On November 20th, as every year, many people will be marking the annual Trans Day of Remembrance (TDOR). At New Normal, we will be doing the same, and we thought it would be helpful to explain how TDOR came to be, and what it means to the global trans community.
The story begins in 1998 when Rita Hester was murdered in Allston, Massachusetts. Rita was a black trans woman, and her death sparked an outpouring of grief in her local community. A remembrance ceremony was held for her which attracted around 250 people. By the following year, however, Rita’s memory was beginning to fade.
Meanwhile, in San Francisco, a trans woman called Gwendolyn Ann Smith was thinking about how trans people are frequently mocked and insulted by the media when their murders are reported. In 1999 she decided to make use of the internet to help the trans community have their own space to mourn. She created a website to memorialize those trans people murdered in the past year. Rita was on her first list. Slowly but surely, this has morphed into an international day of remembrance.
At the time I was still going through my own transition process, and too preoccupied with that to pay much attention to trans community issues. But by 2002 I had a good job in Berkeley, California, and was living with my boyfriend in the East Bay. As well-educated white folks, we seemingly had little to fear from violence. Then the news broke that a local teenager had been brutally murdered. Her name was Gwen Araujo, and she had lived only a few miles away from us. It didn’t take the police long to catch the men who killed her, and ordinarily the courts would have thrown the book at them, but for trans girls like Gwen the usual rules of justice did not apply.
Lawyers for the defendants attempted to employ the “trans panic” defence. Basically this means discovering that a woman you have been intimate with is trans is sufficient excuse for murdering her. Thankfully this didn’t prevent convictions, but it was a stark reminder for me of how precarious my life was.
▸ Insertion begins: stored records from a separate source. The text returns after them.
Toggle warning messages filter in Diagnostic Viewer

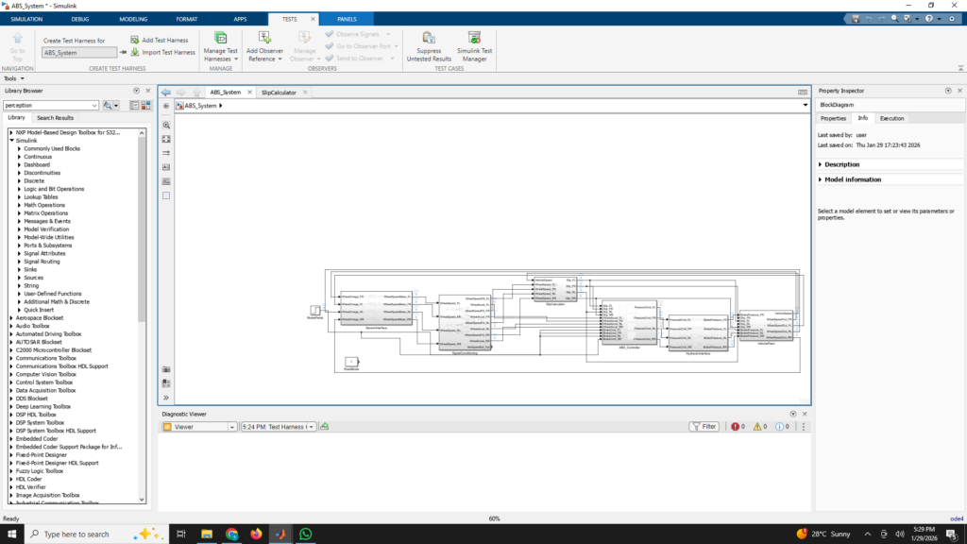tap(759, 427)
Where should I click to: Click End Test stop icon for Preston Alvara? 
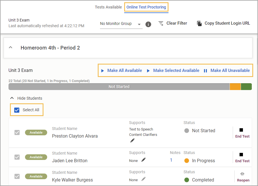point(241,130)

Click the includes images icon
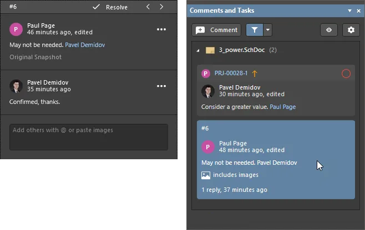(206, 175)

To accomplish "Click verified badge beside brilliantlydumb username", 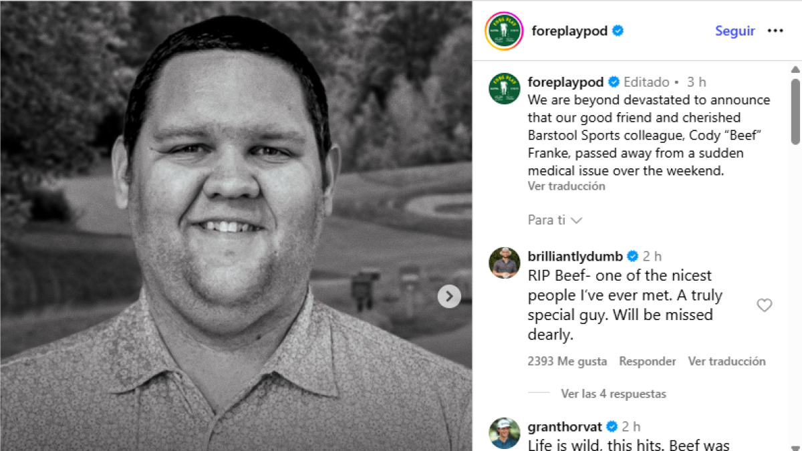I will (x=632, y=257).
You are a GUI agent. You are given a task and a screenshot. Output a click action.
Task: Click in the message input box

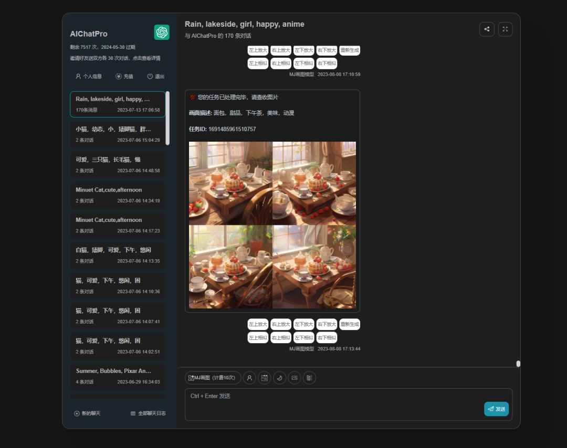331,404
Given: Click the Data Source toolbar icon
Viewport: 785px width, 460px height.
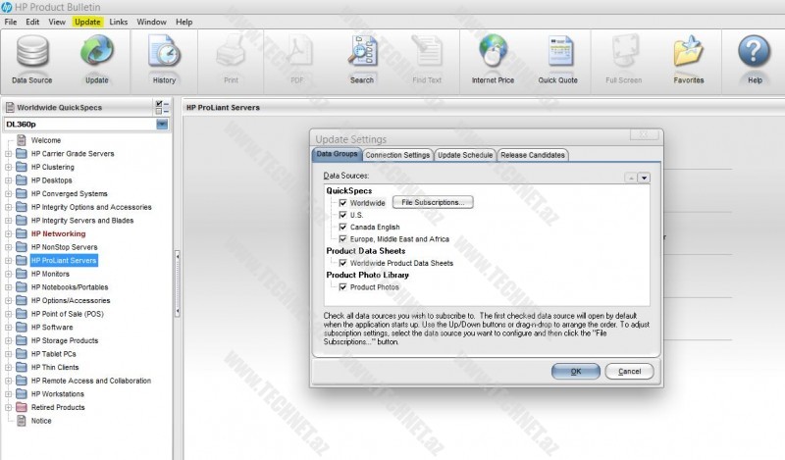Looking at the screenshot, I should [x=32, y=57].
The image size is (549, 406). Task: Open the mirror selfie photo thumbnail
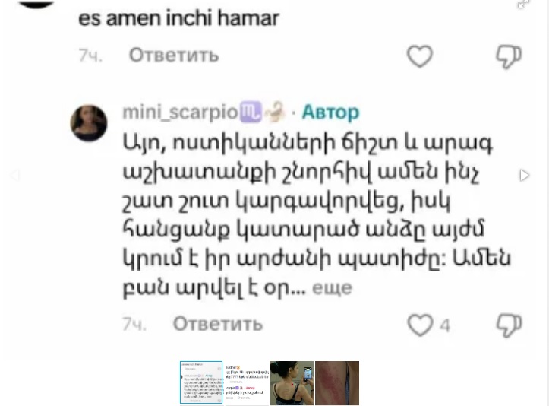tap(292, 383)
Having been disturbed the trial, the California Attorney General determined to do something about such defence tactics. It took a while, but in 2014 California became the first state in the USA to ban gay and trans “panic” from courts. That AG was Kamala Harris. Her record on trans rights is not perfect, but as a senator, she has tried to bring in similar laws at a federal level. Most states in the USA still allow trans panic as a defence. Perhaps being Vice President will finally give Harris the influence she needs to push this through.
Eventually, I got to attend a TDOR event myself, at an LGBT centre in San Francisco. It was a very moving experience. Most of the trans people there were women of colour. That’s hardly surprising. Each year the vast majority of the trans people whose deaths we remember on TDOR are women of colour. Some years later, back in the UK, I was honoured to be able to help start a TDOR event in Bristol, and I have been helping read the names of the departed each year since.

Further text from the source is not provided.